» **TEXTO FORNECIDO**:
______

Conversamos com o Paulo Vitor (PV), criador do projeto Seu Vizinho sobre a celebração anual da Consciência Negra e a raça como ponto de partida do processo criativo.
Vem conferir!
Eu sou o PV, Paulo Vitor Ribeiro, nascido e criado na Vila Marçola, no Aglomerado da Serra, eu sou irmão do Diego Chassi, Babi Ribeiro e da Núbia, minha irmã mais nova. Todos nós tocamos no Seu Vizinho, ajudamos no projeto como um todo e isso não é nepotismo, é organização familiar favelada. A gente começa com quem tá próximo e com quem vai abraçar o rolê.
Nós somos filhos da Maria, uma mulher negra e professora, sendo a primeira professora de uma escola estadual aqui do morro, já o meu pai, Paulo Osvaldo, é pintor de construção civil aposentado. Eu gosto de falar da minha família pra me apresentar, isso é porque eu sei que se minha mãe não fosse essa mulher potente, eu não seria quem sou hoje.

______

» **TRECHO DA LISTAGEM**:
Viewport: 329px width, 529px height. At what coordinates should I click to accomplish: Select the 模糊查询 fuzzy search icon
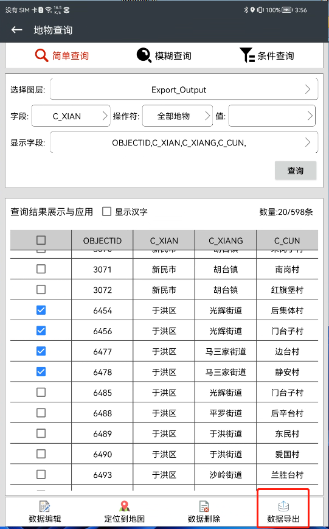click(x=144, y=55)

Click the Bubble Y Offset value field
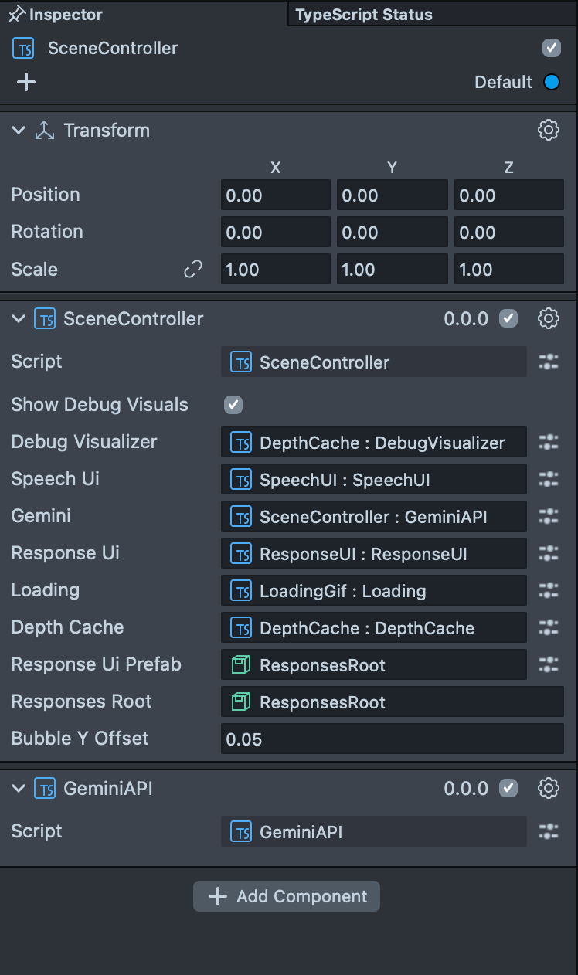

______

» **SUAS INSTRUÇÕES**: Transcreva do texto sobre o projeto Seu Vizinho tudo o que vai desde "Vem conferir!" até "quem sou hoje.". A listagem não tem relação com o texto.

» **RESPOSTA ESPERADA**:
Vem conferir!
Eu sou o PV, Paulo Vitor Ribeiro, nascido e criado na Vila Marçola, no Aglomerado da Serra, eu sou irmão do Diego Chassi, Babi Ribeiro e da Núbia, minha irmã mais nova. Todos nós tocamos no Seu Vizinho, ajudamos no projeto como um todo e isso não é nepotismo, é organização familiar favelada. A gente começa com quem tá próximo e com quem vai abraçar o rolê.
Nós somos filhos da Maria, uma mulher negra e professora, sendo a primeira professora de uma escola estadual aqui do morro, já o meu pai, Paulo Osvaldo, é pintor de construção civil aposentado. Eu gosto de falar da minha família pra me apresentar, isso é porque eu sei que se minha mãe não fosse essa mulher potente, eu não seria quem sou hoje.